The government led by Prime Minister Imran Khan is considering a proposal to borrow cookies and gold bars from the people to boost Pakistan’s foreign exchange reserves which remain on a slippery trajectory despite taking more than $5 billion from loans over the past three months from bilateral and multilateral creditors, according to a media report on Sunday.
The proposal was discussed at the Economic Executive Council (EEC), the body comprising all economy ministers and the Governor of the State Bank of Pakistan (SBP), The Express Tribune newspaper reported, citing sources at the Ministry of Finance.
Under the proposal, commercial banks will issue a discounted negotiable instrument to the owner of the gold and pay an interest rate on the precious metal. The commercial bank will deposit the gold with the SBP, which will be able to monetize it to increase the already largely constituted foreign exchange reserves by contracting costly foreign loans.

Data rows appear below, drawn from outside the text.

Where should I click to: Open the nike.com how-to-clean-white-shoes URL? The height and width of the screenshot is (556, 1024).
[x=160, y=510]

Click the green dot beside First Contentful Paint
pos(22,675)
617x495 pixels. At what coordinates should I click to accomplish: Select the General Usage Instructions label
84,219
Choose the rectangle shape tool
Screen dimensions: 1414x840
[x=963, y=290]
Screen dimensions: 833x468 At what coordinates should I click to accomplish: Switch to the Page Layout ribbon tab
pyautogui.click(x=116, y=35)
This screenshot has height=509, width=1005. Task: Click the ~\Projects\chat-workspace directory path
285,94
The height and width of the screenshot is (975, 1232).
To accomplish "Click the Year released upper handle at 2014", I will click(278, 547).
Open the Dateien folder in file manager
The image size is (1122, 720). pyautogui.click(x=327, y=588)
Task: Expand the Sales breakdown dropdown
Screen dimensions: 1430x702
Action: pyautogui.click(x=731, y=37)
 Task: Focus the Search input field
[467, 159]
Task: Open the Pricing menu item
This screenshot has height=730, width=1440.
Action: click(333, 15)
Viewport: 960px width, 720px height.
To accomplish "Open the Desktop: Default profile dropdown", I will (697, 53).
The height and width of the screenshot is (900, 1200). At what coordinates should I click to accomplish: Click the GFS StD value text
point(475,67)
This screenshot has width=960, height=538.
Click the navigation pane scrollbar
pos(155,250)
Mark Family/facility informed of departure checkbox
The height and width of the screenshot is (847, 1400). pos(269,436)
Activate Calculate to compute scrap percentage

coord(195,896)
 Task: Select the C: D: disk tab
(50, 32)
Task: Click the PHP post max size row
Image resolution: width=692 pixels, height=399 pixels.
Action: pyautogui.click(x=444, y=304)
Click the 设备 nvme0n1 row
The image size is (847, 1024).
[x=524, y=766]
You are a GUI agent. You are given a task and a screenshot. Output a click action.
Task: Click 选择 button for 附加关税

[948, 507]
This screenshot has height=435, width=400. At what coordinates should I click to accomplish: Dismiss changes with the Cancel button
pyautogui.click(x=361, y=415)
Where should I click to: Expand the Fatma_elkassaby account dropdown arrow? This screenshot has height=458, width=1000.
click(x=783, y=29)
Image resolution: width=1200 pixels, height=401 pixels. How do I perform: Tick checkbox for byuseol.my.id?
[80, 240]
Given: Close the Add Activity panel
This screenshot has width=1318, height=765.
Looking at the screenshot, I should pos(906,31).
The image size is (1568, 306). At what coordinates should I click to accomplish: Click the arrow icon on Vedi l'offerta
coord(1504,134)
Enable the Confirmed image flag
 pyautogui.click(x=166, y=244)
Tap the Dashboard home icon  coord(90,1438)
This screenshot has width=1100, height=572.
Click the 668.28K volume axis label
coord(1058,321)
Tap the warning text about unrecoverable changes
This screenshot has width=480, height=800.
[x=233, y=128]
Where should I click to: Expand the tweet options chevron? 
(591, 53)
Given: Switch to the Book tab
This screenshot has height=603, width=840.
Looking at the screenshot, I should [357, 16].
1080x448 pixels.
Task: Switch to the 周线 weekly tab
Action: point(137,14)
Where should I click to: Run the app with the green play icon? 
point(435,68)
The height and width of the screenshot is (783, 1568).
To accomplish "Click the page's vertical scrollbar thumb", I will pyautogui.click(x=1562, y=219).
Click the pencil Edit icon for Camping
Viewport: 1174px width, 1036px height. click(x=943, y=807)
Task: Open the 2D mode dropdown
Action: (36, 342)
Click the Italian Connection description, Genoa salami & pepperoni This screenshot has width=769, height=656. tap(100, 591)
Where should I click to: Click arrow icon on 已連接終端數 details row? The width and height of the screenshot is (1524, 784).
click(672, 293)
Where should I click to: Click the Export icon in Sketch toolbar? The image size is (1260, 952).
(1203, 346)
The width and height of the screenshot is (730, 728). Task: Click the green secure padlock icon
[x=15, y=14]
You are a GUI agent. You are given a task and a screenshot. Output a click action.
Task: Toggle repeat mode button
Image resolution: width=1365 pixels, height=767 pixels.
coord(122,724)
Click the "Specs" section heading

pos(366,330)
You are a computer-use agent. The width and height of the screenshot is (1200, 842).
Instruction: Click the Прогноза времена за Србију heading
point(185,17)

The central bank already has 2.01 million troy ounces of fine gold reserves valued at $3.8 billion, according to the SBP Statement of Reserves as of December 31, 2021.
Central bank reserves have consistently followed a declining trajectory and slipped further to $17 billion as of Feb. 11, according to the SBP statement.
In the past three months, the government has taken out a $3 billion loan from Saudi Arabia, raised the most expensive $1 billion debt in Pakistan’s history by pledging a highway, and received An additional $1 billion from the International Monetary Fund. But reserves still could not be stabilized due to declining exports and rising imports as well as increasing repayments of foreign loans.
The proposal to borrow gold from the people against a negotiable security was originally floated by an expatriate, Tahir Mehmood, to Prime Minister Khan. The Prime Minister then referred the matter to the EEC which has now refined it to increase reserves and bring more liquidity to the market against an idle asset.
At the last EEC meeting, Finance Minister Shaukat Tarin said the purpose of gold-based negotiable instruments was to convert gold into foreign currencies to increase foreign exchange reserves.
According to some estimates shared with the EEC, the locals hold around 5,000 tonnes of gold bars and biscuits. But no firm figures were available, the sources said.
The EEC also discussed the issue of low tax contributions from jewellers, instructing the FBR to prepare a plan for collecting taxes due from the gold industry. There are approximately 36,000 jewelers and only more than 50 registered for sales tax purposes with the FBR.
Last month, the government imposed a 17% sales tax on the sale of gold and jewellery.